(Your tasks):
1. Write out the momentum investing article excerpt word for word.
2. Copy every one of the rows below exactly as they appear, omitting the pictures.

Academic journal article Financial Services Review

Can Individual Investors Duplicate Professional Momentum Investing?

Academic journal article Financial Services Review

Can Individual Investors Duplicate Professional Momentum Investing?

Article excerpt

Abstract

Pettengill, Edwards and Schmitt (2006) compare the selections made by the professionals and the readers in The Wall Street Journal Dartboard Contest. They find that the selections of the professionals are significantly more profitable than the selections of the readers and argue that momentum investing is not a viable choice for individual investors. In this study, we investigate whether individual investors can benefit by mimicking investment choices of professionals as displayed in this contest. In order for individual investors to benefit from this information there must be discernable differences in the selections made by the readers and the pros. We examine a number of characteristics that have been shown to cause return differentials between securities, in general, and in momentum securities, in particular. If the selections of the pros and the readers differ with respect to these characteristics and these differences can explain the observed return differentials in the contest, then individual investors might be able to mimic the momentum investing of the pros. Because we find these characteristics do not explain the return differentials between the pros and the readers, we reject the proposition that individual investors can benefit by mimicking the momentum investing behaviors of the pros.

© 2009 Academy of Financial Services. All rights reserved.

JEL classification: D82; G12; G14

Keywords: Momentum investing; Individual investors

1. Introduction

Since the seminal work of Jegadeesh and Titman (1993), a voluminous literature has demonstrated the existence of positive momentum across a wide variety of equity markets. Recent winners, as measured by returns in an intermediate pre-selection period, remain winners in a post-selection period. Winners repeat! Despite the size of this literature, the cause of momentum in security returns is uncertain;1 however, the prevalence of evidence in favor of the existence of return momentum has led to suggestions that investment strategies could be undertaken to profit from this phenomenon. For instance, Griffin, Ji and Martin (2005) state that implementation of a momentum strategy is worth the serious consideration of portfolio managers. Likewise, Chan, Jegadeesh and Lakonishok (1996) argue that momentum investing constitutes a distinct style of portfolio management.

(Information supplied):
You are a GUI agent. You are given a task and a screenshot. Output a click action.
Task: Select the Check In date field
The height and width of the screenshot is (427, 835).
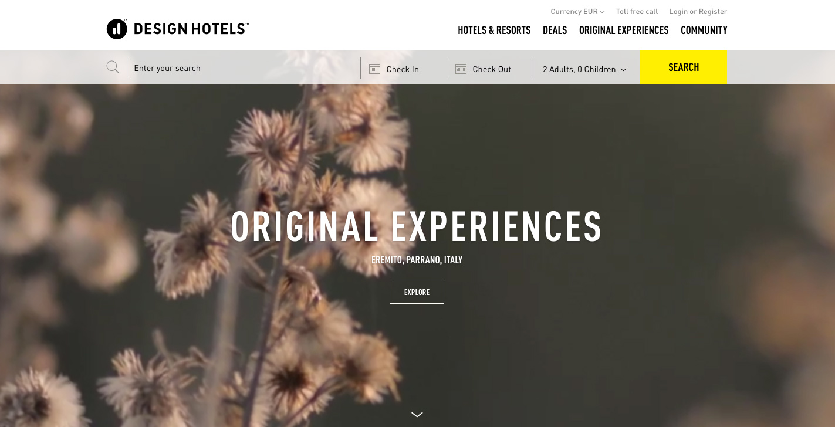403,68
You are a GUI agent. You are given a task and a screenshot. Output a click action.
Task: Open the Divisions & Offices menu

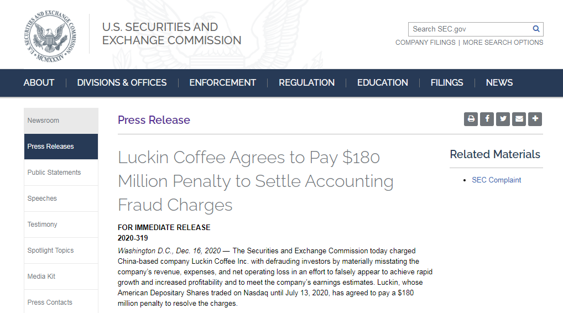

(The solutions):
1.
Academic journal article Financial Services Review

Can Individual Investors Duplicate Professional Momentum Investing?

Academic journal article Financial Services Review

Can Individual Investors Duplicate Professional Momentum Investing?

Article excerpt

Abstract

Pettengill, Edwards and Schmitt (2006) compare the selections made by the professionals and the readers in The Wall Street Journal Dartboard Contest. They find that the selections of the professionals are significantly more profitable than the selections of the readers and argue that momentum investing is not a viable choice for individual investors. In this study, we investigate whether individual investors can benefit by mimicking investment choices of professionals as displayed in this contest. In order for individual investors to benefit from this information there must be discernable differences in the selections made by the readers and the pros. We examine a number of characteristics that have been shown to cause return differentials between securities, in general, and in momentum securities, in particular. If the selections of the pros and the readers differ with respect to these characteristics and these differences can explain the observed return differentials in the contest, then individual investors might be able to mimic the momentum investing of the pros. Because we find these characteristics do not explain the return differentials between the pros and the readers, we reject the proposition that individual investors can benefit by mimicking the momentum investing behaviors of the pros.

© 2009 Academy of Financial Services. All rights reserved.

JEL classification: D82; G12; G14

Keywords: Momentum investing; Individual investors

1. Introduction

Since the seminal work of Jegadeesh and Titman (1993), a voluminous literature has demonstrated the existence of positive momentum across a wide variety of equity markets. Recent winners, as measured by returns in an intermediate pre-selection period, remain winners in a post-selection period. Winners repeat! Despite the size of this literature, the cause of momentum in security returns is uncertain;1 however, the prevalence of evidence in favor of the existence of return momentum has led to suggestions that investment strategies could be undertaken to profit from this phenomenon. For instance, Griffin, Ji and Martin (2005) state that implementation of a momentum strategy is worth the serious consideration of portfolio managers. Likewise, Chan, Jegadeesh and Lakonishok (1996) argue that momentum investing constitutes a distinct style of portfolio management.

2.
You are a GUI agent. You are given a task and a screenshot. Output a click action.
Task: Select the Check In date field
The height and width of the screenshot is (427, 835).
403,68
You are a GUI agent. You are given a task and a screenshot. Output a click action.
Task: Open the Divisions & Offices menu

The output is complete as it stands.